Spegnere sul nascere i focolai di coronavirus con un sistema di tamponi a tappeto, sul modello cinese. Il piano prevedeva di effettuare, se necessario, fino a 400mila screening al giorno. Ma la proposta, evidentemente, non è piaciuta al governo che ha deciso di intraprendere altre strade.
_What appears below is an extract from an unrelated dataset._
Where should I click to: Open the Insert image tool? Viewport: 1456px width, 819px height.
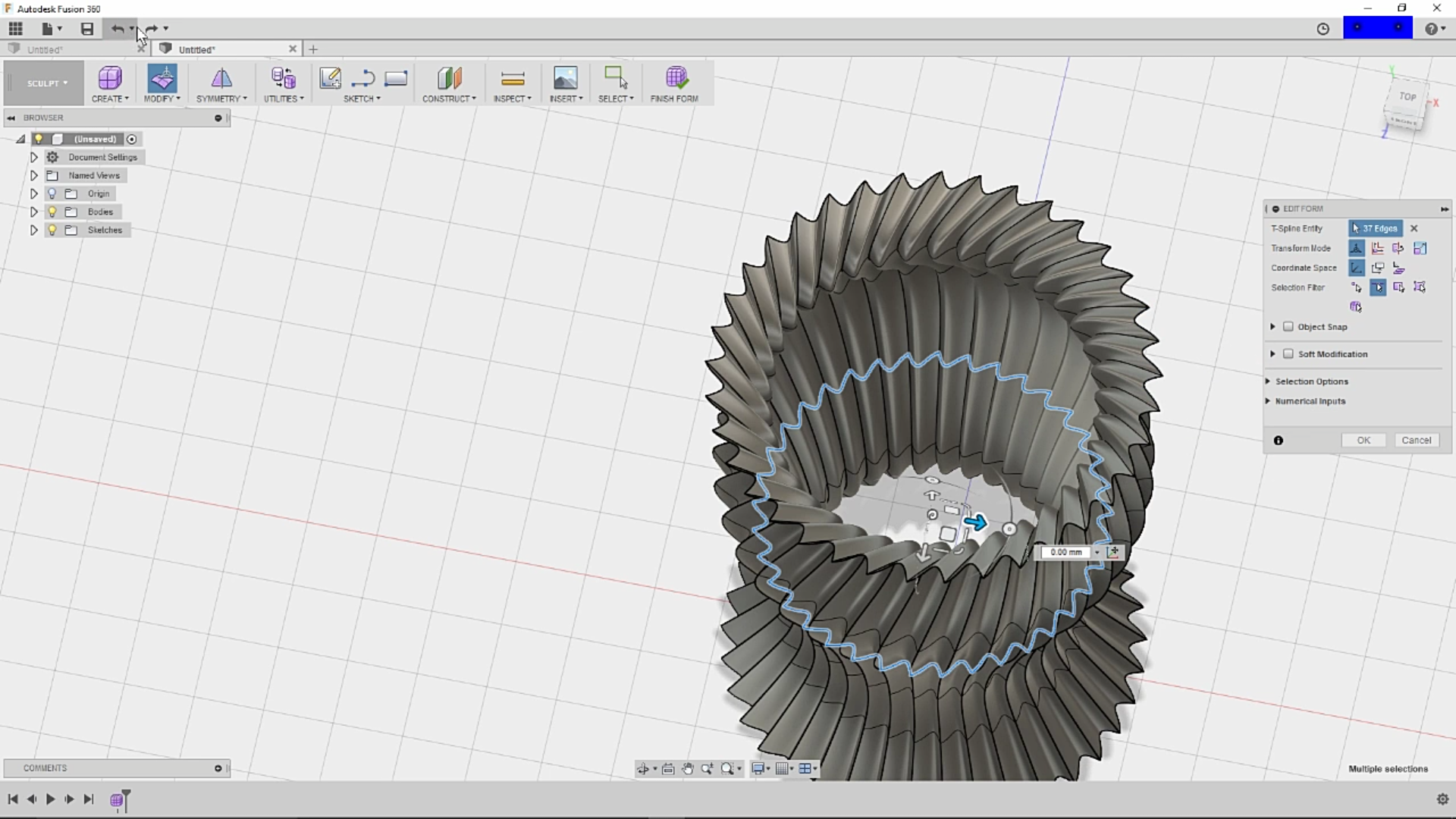point(565,78)
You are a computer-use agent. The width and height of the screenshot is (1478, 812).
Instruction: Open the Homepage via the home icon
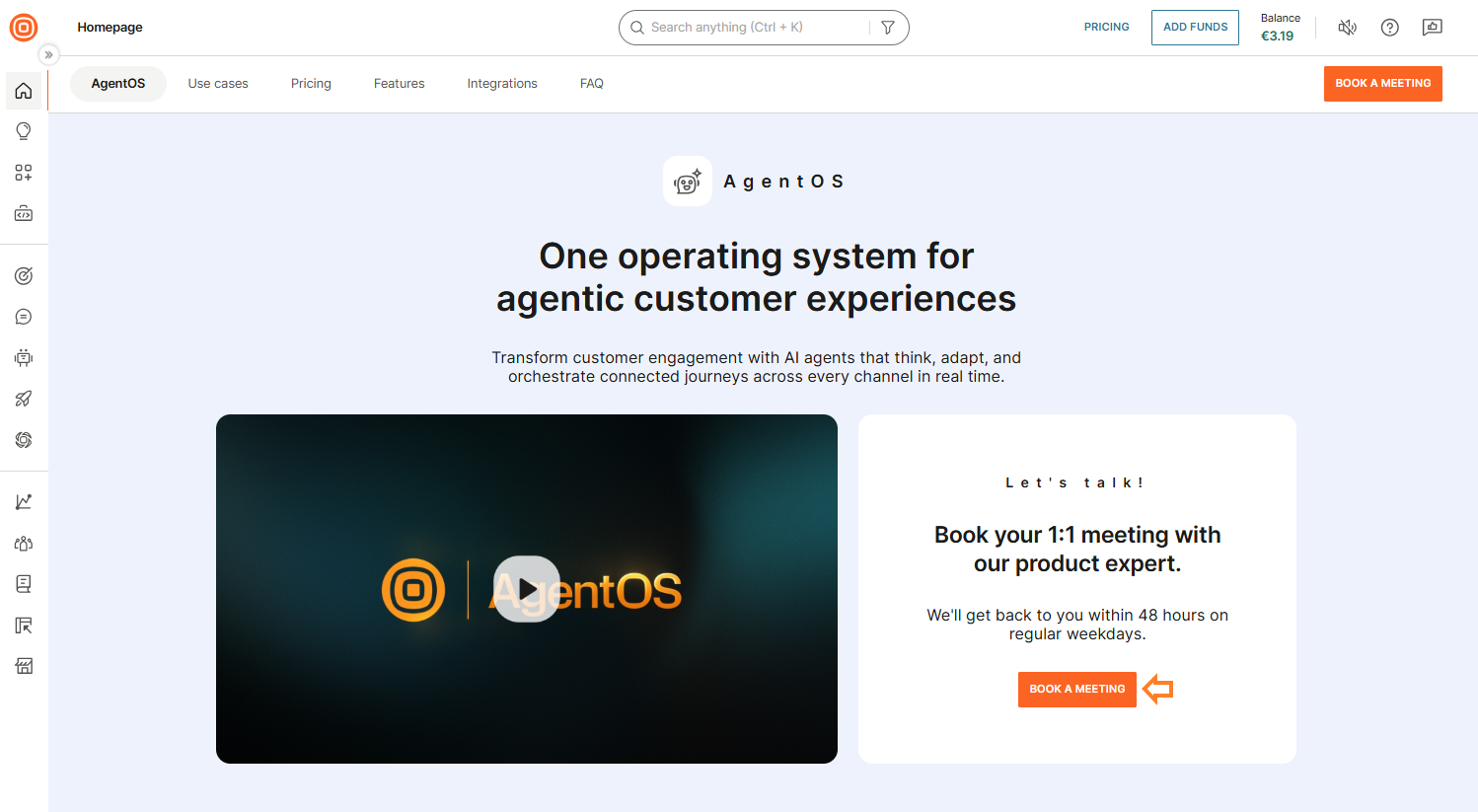coord(24,91)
A renderlo noto è lo stesso autore della strategia che sarebbe dovuta servire ad evitare la seconda ondata, il virologo dell’Università di Padova, Andrea Crisanti.

“Non ho più avuto riscontri alla mia proposta”, denuncia su Lettera150, il portale del think thank nato proprio sull’onda dell’emergenza Covid, che ora raggruppa 250 esperti. “A distanza di quasi tre mesi - ragiona Crisanti - vengono emanati nuovi decreti del presidente del Consiglio, destinati ad impattare sulla nostra qualità della vita e sulle nostre attività lavorative, subiti pazientemente con la speranza che possano contribuire a diminuire il contagio”.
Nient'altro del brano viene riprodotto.